§ **CONSIGNES**:
a: Dans l'extrait sur Musset et Baudelaire, qui est désigné comme le premier voyant ?
b: Recopiez mot pour mot le passage de l'extrait sur Musset et Baudelaire, en commençant à « Les seconds romantiques » et en terminant à « des formes nouvelles. ».

§ **EXTRAIT DE PAGE**:
......

Musset est quatorze fois exécrable pour nous, générations douloureuses et prises de visions,- que sa paresse d’ange a insultées ! Ô ! les contes et les proverbes fadasses ! Ô les nuits ! Ô Rolla, ô Namouna, ô la Coupe ! Tout est français, c’est-à-dire haïssable au suprême degré ; français, pas parisien ! Encore une œuvre de cet odieux génie qui a inspiré Rabelais, Voltaire, Jean de La Fontaine ! commenté par M. Taine ! Printanier, l’esprit de Musset ! Charmant, son amour ! En voilà de la peinture à l’émail, de la poésie solide ! On savourera longtemps la poésie française, mais en France. Tout garçon épicier est en mesure de débobiner une apostrophe Rollaque, Tout séminariste en porte les cinq cents rimes dans le secret d’un carnet. A quinze ans, ces élans de passion mettent les jeunes en rut ; à seize ans, ils se contentent déjà de les réciter avec cœur ; à dix-huit ans, à dix-sept ans même, tout collégien qui a le moyen, fait le Rolla, écrit un Rolla ! quelques-uns en meurent peut-être encore. Musset n’a rien su faire : il avait des visions derrière les gazes des rideaux : il a fermé les yeux. Français, panadis, traîné de l’estaminet au pupitre de collège, le beau mort, et, désormais, ne nous donnons même plus la peine de le réveiller par nos abominations !

Les seconds romantiques sont très voyants :Th. Gautier, Lec. de Lisle, Th. de Banville. Mais inspecter l’invisible et entendre l’inouï étant autre chose que reprendre l’esprit des choses mortes, Baudelaire est le premier voyant, roi des poètes, un vrai Dieu. Encore a-t-il vécu dans un milieu trop artiste ; et la forme si vantée en lui est mesquine : les inventions d’inconnu réclament des formes nouvelles.

......

§ **DONNÉES BRUTES**:
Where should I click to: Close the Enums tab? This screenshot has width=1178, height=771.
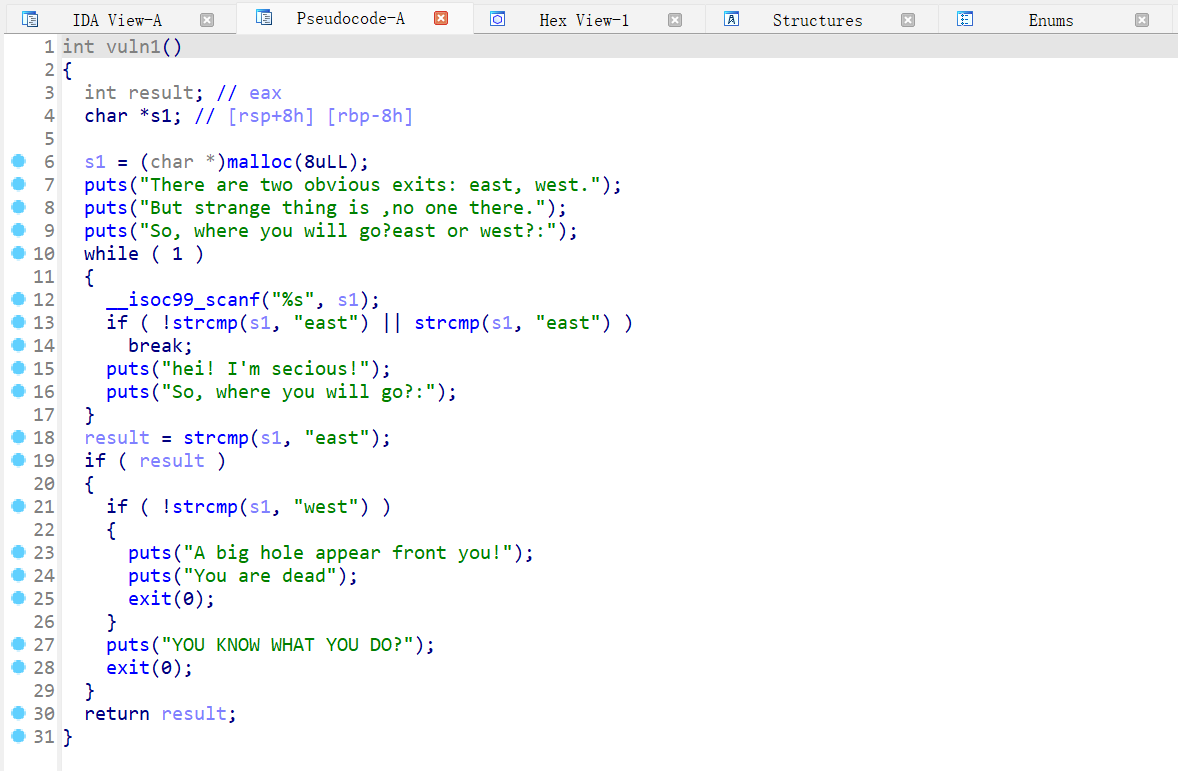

......

§ **RÉSULTATS ATTENDUS**:
a: Baudelaire.

b:
Les seconds romantiques sont très voyants :Th. Gautier, Lec. de Lisle, Th. de Banville. Mais inspecter l’invisible et entendre l’inouï étant autre chose que reprendre l’esprit des choses mortes, Baudelaire est le premier voyant, roi des poètes, un vrai Dieu. Encore a-t-il vécu dans un milieu trop artiste ; et la forme si vantée en lui est mesquine : les inventions d’inconnu réclament des formes nouvelles.